There are times when the irony is so thick, one wonders how the author didn't get slapped up side the head with it while he was writing.

Consider this, from McLaren's "The Secret Message of Jesus", p. 118.

I should acknowledge that many people assume the sermon (Sermon on the Mount) intends to answer one question--namely, "How does an individual go to heaven after death?"...I have become convinced that Jesus is exploring a very different set of questions--... Rather then directing our attention to life after death in heaven, away from this life and beyond history, these questions return our focus to the here and now--and in so doing, they provide an essential window into Jesus' secret message.


While granting that the Sermon on the Mount is about more than getting to Heaven, the irony comes in when you actually consider some of the things Jesus said in it, which McLaren actually has written out over the next few pages in his book.

Blessed are you when people revile you and persecute you and utter all kind of evil against you falsely on my account. Rejoice and be glad, for your reward is great in heaven...

Therefore, whoever breaks one of the least of these commandments, and teaches others to do the same, will be called least in the kingdom of heaven; but whoever does them and teaches them will be called great in the kingdom of heaven. For I tell you, unless your righteousness exceeds that of the scribes and Pharisess, you will never enter the kingdom of heaven.
pp. 119, 120


These are parts of the Sermon, and are early in the record of it. And we see Jesus telling about the kingdom of heaven and rewards in heaven. Far from being peripheral or even nonexistent, it looks like Jesus' teachings in the Sermon have Heaven pretty much in focus.
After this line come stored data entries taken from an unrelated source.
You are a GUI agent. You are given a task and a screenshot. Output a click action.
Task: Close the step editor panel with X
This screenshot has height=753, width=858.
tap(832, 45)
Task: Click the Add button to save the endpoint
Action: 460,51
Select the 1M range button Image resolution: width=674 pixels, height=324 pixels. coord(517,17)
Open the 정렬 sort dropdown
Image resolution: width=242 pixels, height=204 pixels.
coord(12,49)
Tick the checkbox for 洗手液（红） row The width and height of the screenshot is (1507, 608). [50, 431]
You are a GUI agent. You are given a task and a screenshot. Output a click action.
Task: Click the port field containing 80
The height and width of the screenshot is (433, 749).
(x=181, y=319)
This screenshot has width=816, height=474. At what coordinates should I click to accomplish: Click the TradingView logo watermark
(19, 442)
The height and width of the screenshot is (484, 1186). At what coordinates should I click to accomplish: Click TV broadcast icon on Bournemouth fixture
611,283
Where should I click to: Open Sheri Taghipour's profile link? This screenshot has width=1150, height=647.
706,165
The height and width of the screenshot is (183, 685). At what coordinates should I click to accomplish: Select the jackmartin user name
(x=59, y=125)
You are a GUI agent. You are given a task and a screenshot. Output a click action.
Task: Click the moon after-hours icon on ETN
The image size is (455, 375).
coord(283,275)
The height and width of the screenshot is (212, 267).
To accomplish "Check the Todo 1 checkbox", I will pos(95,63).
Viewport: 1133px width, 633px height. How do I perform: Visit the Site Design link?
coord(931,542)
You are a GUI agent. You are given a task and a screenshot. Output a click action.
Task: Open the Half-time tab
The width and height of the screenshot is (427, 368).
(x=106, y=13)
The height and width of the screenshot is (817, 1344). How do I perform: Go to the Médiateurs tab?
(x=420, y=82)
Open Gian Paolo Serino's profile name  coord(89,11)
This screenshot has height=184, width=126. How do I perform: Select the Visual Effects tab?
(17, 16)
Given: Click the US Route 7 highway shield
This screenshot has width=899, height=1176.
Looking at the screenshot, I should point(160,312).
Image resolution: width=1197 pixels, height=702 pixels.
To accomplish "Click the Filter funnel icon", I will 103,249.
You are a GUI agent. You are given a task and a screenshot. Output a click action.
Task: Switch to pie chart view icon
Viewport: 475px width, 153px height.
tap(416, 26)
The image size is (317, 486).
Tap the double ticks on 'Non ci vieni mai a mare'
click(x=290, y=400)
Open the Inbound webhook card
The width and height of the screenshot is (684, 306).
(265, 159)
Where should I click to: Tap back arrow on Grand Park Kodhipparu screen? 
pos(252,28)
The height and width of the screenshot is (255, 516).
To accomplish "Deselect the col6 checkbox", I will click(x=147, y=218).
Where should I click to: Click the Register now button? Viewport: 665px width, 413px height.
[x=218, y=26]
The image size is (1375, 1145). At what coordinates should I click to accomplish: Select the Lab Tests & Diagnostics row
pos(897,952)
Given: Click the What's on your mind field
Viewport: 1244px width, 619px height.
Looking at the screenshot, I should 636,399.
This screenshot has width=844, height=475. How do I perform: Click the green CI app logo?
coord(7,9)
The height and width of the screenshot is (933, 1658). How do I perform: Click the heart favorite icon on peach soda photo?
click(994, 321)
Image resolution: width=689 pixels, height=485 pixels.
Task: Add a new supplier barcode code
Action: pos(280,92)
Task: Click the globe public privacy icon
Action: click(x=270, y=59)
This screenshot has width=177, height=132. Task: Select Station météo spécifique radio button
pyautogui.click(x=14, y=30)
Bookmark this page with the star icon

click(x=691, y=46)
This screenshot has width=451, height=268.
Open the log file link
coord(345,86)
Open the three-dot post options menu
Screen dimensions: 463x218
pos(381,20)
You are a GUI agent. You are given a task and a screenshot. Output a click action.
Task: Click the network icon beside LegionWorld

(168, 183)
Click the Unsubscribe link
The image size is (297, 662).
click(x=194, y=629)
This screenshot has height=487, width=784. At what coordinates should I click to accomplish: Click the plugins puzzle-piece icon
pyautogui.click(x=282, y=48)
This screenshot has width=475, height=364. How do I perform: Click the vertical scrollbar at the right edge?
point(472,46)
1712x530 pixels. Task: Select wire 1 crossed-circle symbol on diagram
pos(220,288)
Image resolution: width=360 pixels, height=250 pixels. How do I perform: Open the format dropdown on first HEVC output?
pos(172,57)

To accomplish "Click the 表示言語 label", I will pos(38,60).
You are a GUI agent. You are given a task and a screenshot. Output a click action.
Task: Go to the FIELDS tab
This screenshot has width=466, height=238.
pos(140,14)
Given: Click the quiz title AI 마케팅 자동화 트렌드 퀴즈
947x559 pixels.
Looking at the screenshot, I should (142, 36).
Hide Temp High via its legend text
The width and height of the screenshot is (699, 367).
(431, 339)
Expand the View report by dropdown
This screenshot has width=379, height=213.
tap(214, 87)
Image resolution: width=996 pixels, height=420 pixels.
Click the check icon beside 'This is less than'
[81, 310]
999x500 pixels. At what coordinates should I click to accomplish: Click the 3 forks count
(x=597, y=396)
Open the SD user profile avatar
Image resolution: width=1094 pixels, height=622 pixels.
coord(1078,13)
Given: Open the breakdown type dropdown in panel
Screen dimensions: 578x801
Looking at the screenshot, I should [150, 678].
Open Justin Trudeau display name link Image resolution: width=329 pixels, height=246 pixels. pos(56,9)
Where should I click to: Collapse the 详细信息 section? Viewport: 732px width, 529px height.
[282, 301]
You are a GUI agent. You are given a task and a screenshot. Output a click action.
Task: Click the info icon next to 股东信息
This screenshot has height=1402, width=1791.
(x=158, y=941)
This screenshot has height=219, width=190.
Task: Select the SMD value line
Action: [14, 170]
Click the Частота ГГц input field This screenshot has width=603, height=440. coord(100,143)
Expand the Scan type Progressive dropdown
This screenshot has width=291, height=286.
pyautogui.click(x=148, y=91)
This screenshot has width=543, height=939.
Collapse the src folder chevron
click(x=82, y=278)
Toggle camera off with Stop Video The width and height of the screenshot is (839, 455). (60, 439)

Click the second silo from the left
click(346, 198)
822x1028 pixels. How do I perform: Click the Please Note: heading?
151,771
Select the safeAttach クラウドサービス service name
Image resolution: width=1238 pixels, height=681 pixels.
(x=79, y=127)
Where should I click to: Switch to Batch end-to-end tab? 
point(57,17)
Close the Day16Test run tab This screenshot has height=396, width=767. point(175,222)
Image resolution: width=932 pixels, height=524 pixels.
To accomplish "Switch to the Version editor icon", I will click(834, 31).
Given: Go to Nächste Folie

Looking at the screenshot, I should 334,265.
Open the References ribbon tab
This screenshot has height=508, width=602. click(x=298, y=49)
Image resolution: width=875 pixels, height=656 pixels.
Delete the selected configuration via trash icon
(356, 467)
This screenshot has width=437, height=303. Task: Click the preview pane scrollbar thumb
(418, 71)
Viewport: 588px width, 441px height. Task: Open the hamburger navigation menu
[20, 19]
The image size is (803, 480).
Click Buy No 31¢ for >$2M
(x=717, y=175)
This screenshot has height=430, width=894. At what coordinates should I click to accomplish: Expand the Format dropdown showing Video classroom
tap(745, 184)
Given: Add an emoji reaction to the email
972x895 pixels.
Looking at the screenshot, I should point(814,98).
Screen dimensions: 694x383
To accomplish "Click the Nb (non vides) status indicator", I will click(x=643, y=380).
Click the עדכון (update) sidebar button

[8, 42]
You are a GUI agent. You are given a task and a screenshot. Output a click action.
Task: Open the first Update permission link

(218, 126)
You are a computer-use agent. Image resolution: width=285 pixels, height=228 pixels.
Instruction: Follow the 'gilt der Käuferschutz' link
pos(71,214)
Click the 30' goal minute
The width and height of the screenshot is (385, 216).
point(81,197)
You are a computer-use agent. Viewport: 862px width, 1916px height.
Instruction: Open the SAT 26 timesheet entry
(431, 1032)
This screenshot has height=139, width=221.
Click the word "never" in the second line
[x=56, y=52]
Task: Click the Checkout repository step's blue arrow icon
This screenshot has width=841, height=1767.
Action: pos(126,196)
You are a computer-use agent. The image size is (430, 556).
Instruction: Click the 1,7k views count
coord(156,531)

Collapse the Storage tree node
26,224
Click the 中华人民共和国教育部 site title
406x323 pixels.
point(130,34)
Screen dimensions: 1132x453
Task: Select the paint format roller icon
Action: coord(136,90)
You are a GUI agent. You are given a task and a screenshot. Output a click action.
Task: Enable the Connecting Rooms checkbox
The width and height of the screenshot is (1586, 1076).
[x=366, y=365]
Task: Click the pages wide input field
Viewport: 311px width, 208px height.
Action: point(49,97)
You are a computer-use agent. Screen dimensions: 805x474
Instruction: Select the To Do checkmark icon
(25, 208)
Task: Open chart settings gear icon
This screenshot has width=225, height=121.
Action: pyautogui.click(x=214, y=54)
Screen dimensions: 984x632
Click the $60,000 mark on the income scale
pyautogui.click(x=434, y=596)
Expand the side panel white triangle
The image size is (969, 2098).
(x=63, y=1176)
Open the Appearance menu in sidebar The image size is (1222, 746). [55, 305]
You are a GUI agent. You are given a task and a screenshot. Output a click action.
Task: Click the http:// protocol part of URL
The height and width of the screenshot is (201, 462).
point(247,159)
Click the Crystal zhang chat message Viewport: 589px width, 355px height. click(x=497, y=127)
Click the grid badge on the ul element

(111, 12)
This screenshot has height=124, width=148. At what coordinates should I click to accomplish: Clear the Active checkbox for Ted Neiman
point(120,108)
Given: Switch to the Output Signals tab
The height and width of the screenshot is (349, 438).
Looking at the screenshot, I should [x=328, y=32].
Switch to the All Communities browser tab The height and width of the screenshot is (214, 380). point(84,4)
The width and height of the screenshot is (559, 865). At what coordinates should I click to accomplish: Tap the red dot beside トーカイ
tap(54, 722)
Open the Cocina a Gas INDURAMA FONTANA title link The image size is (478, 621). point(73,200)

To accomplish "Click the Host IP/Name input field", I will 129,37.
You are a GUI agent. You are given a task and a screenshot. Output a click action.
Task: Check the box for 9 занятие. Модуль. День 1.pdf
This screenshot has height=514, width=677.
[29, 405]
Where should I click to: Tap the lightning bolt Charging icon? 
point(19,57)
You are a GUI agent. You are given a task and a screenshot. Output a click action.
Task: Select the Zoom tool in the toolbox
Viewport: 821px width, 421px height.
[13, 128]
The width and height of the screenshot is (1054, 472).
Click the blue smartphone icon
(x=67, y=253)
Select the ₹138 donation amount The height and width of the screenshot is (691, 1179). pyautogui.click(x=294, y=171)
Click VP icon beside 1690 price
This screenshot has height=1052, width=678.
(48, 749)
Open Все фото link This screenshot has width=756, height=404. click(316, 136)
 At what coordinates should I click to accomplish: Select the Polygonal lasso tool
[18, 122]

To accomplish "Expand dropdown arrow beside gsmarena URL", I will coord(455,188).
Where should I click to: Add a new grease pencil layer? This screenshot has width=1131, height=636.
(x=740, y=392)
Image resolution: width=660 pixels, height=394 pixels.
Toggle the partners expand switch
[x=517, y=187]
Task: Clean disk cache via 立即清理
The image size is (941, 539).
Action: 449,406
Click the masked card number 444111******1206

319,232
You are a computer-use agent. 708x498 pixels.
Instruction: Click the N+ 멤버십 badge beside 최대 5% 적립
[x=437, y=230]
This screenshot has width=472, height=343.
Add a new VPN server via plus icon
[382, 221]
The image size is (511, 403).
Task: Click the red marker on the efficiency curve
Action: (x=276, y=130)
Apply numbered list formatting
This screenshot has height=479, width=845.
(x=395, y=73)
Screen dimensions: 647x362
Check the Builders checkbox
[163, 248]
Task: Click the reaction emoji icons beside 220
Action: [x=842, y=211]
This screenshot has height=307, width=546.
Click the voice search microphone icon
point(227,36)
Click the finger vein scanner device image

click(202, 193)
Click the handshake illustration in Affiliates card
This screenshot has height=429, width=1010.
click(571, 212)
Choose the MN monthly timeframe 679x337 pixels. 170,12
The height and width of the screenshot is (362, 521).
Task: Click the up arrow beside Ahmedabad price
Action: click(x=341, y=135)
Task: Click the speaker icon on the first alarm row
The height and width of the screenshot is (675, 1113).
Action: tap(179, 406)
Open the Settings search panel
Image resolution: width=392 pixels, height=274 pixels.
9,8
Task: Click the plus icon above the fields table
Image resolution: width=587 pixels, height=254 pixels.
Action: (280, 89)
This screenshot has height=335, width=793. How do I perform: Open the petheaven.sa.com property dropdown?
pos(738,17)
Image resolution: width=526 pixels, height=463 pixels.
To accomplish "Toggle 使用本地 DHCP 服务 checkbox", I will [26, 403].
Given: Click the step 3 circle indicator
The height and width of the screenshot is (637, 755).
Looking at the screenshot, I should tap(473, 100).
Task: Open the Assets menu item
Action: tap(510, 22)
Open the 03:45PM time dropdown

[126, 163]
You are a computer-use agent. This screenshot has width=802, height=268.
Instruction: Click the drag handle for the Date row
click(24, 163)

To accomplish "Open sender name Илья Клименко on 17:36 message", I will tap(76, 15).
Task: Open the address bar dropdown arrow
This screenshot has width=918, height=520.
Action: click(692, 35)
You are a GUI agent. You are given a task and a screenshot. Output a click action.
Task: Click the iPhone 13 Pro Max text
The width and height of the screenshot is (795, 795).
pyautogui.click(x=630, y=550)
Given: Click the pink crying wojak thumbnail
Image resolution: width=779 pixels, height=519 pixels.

Do not store up for yourselves treasures on earth, where moth and rust consume and where thieves break in and steal; but store up for yourselves treasures in heaven, where neither moth nor rust consumes and where thieves do not break in and steal. For where your treasure is, there your heart will be also.
p. 132


This passage gets short changed (pardon the pun) in the book. He tries to make it all about secrecy, which is likely a way of de-emphasizing the "treasures in heaven" aspect--sneaking in treasures on earth, but doing so in a pious and 'spiritual' way; rather, I would say this is about focus. If we keep in mind what the NT says elsewhere about our longing for our real home, where God is, then we can see that storing up treasures in Heaven real is about storing up treasures in Heaven.

To understand McLaren's attempt to de-emphasize Heaven, you must understand that he wants to establish the Kingdom of Heaven here on earth. And I don't mean that he wants Jesus to return to establish His reign on the earth, but that he wants to use political means to establish his version of the Kingdom of Heaven (and if you think I'm misrepresenting him, consider why his writings have such a political element to them, and why he writes for the political blog Sojourners).

Such thinking is wrong. Let him ridicule us as being "escapist" or whatever other labels, as he wishes--he answers no questions that way, and only comes off as childish.